The SOUL! site includes an episode guide, original press releases about this landmark arrival, and links to further exploration. Its web pages promise more features in the future (about the hosts, for instance), and hopefully, more vintage video, too.

Also up from the archives at thirteen.org: Broadcasting While Black, which widens the focus to other New York/national productions. A must-read introduction puts the shows in their historical context in the post-civil rights era -- a time of hard-fought struggle hard to fathom today. That leads into streams of further landmarks, like the current affairs report Black Journal and the grassroots street show Inside Bed-Stuy.

petey greene watermelon.jpgThere's also a list of black shows from around the country, and links to learn more, not to mention additional streaming video, including amazing clips from Petey Greene's Washington. Culled from the D.C. show hosted by the tell-it-like-it-is ex-con portrayed in Don Cheadle's film Talk to Me,the raw segments include How to Eat Watermelon and a frank chat with a young Howard Stern -- in blackface.
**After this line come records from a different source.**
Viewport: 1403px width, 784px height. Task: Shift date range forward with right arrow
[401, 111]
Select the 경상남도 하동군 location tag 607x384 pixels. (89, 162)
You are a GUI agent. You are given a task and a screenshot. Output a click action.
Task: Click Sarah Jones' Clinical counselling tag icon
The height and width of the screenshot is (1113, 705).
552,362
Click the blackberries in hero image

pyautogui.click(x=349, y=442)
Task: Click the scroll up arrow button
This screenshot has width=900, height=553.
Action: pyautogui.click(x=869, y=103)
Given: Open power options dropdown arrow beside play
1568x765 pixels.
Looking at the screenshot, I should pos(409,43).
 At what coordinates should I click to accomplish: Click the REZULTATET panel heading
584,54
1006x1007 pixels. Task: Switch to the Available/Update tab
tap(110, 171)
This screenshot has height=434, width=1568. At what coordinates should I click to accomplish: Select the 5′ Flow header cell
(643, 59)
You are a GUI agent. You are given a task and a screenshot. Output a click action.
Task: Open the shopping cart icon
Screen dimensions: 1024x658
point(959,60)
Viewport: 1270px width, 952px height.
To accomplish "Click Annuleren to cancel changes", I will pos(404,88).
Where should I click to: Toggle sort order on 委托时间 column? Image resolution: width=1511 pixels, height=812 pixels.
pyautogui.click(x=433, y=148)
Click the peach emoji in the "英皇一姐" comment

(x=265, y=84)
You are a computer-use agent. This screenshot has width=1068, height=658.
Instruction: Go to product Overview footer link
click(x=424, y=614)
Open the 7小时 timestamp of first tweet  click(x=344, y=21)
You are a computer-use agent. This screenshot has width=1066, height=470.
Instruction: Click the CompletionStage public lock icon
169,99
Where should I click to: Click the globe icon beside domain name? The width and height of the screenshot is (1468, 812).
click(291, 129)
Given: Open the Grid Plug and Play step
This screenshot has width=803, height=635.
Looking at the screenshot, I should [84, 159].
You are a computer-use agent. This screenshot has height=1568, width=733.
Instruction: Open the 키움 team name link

Black TV wasn't always bling videos aimed at harvesting commercial dollars. In the barrier-smashing era of "black liberation" a generation (or two) ago, an entire people who'd never been able to tell their stories to the wider world finally got the chance. And they exploited it, boldly and smartly. No Coffy or Truck Turner here. Not that there's anything wrong with pure entertainment. But these often bare-bones shows aspired to do more -- to inform, illuminate, celebrate and enlighten.

They were the bridge to the multicultural future we now inhabit.